Alaska is bear country. And while bears often avoid or ignore humans, encounters happen.
Each situation is different; there's no guarantee of safety. But there are some strategies for avoiding bears and guidelines for what to do if you come across one.
All three species of North American bears live in Alaska. Brown bears are found in most areas of the state (they are the same species as grizzly bears, although there are some differences between the two). They are usually 7 to 9 feet long.
Black bears are smaller, about 4 to 6 feet in length. They inhabit most of the state's forests.
And polar bears, generally the largest of the species, live among the tundra and sea ice of western and northern Alaska.
[Video: A lesson on how to use bear spray]
Here's some advice from the Alaska Department of Fish and Game and the National Park Service about staying safe in bear country.
General bear safety
— Make noise: Talk loudly or sing, so you don't surprise a bear. Bears recognize voices as human noises, more so than bear bells or other types of noise.
— Travel in groups: This helps bears become aware of you sooner, and is more intimidating for a bear.
— If possible, avoid hiking through thick brush: Look for paths with more visibility. If that's not possible, be extra loud.
— Carry bear spray: Learn how to use it before you go out hiking.
— Don't feed bears: It's illegal, and it's a bad idea. Keep your campsite clean. Bears are attracted to food and garbage, so keep it secure and pack it out. Store food in containers designed to be bear-resistant. Remember pets and pet food attract bears, too.
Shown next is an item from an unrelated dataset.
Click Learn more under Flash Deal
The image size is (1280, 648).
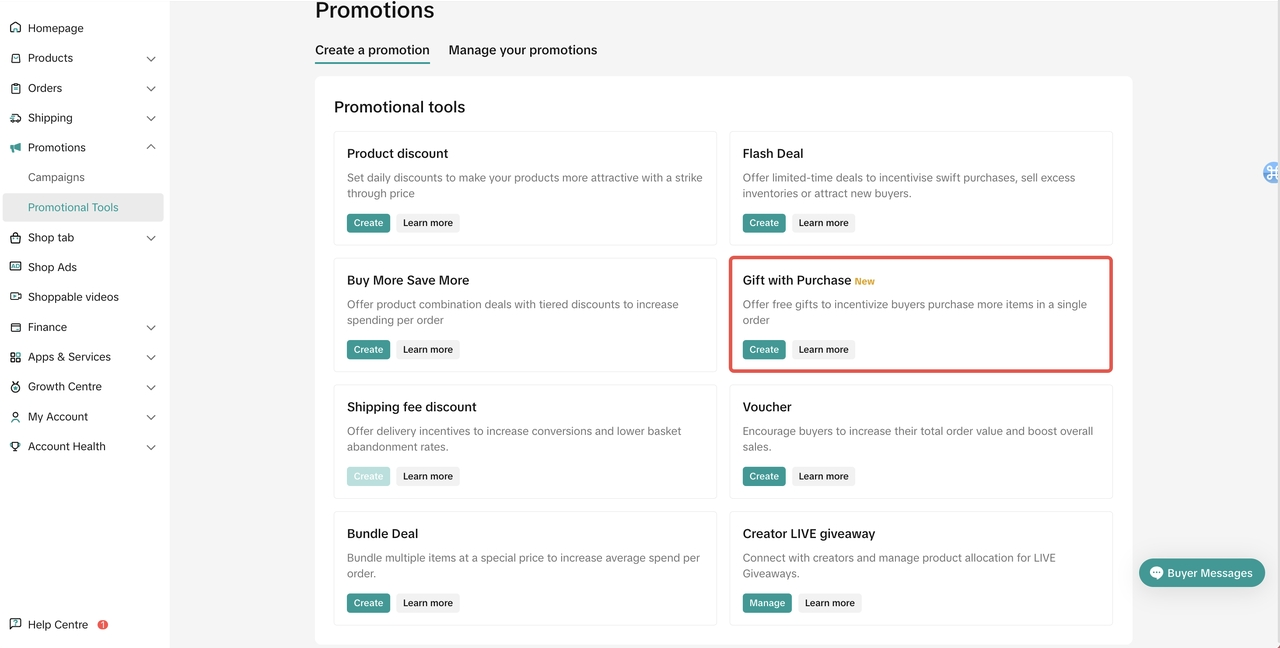823,223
— Give bears space: Don't approach them. They may become aggressive if you get too close. Female bears need extra space — especially if they have cubs.
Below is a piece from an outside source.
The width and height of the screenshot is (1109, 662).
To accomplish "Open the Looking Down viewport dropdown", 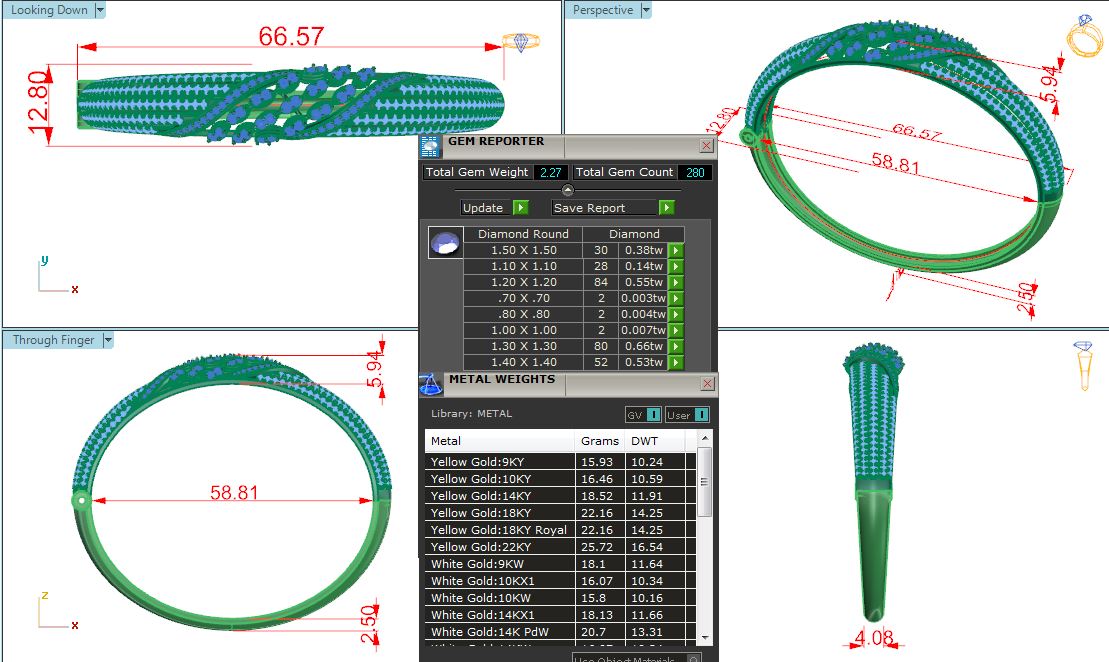I will click(x=100, y=10).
If you encounter a bear, here are some strategies to help avoid conflict.
— Try to stay calm.
— Don't run. Bears can outrun humans, and running may trigger the animals' instinctual response to chase.
— Don't climb a tree. Both brown and black bears can climb after you.
— If the bear doesn't sense you, move away without making your presence known.
— If it does notice you, identify yourself by talking calmly and slowly waving your arms. Make yourself appear as large as possible. If a bear is stationary, move away slowly. Keep your eye on the bear. But if it follows, stop. Hold your ground.
— If these strategies don't work and the bear continues to approach you, become more aggressive. Get louder. Throw rocks or stones or use bear spray.
— Firearms are recommended only in the hands of experienced gun users. Fish and Game recommends a .300-Magnum rifle or a 12-gauge shotgun with rifled slugs if you have to shoot a bear.
If you are attacked by a bear, you can play dead or fight back. What you choose to do depends on the reason the bear is attacking.
— Play dead if a bear is attacking out of defense. Most brown bear attacks are defensive, such as when a female bear is defending its cubs, for example. To play dead, lie flat on your stomach with your hands protecting the back of your neck. Spread your legs so the bear has a tougher time moving you. Remain motionless for as long as possible. But if the attack is prolonged, fight back.
— Fight back if the bear is attacking because it perceives you as prey. Although rare, brown bears and black bears may attack for this reason. For black bears, fighting back is almost always your best defense. Fight back against a bear that is calmly focused on you, or breaks into a tent or building. Aim for the face and muzzle.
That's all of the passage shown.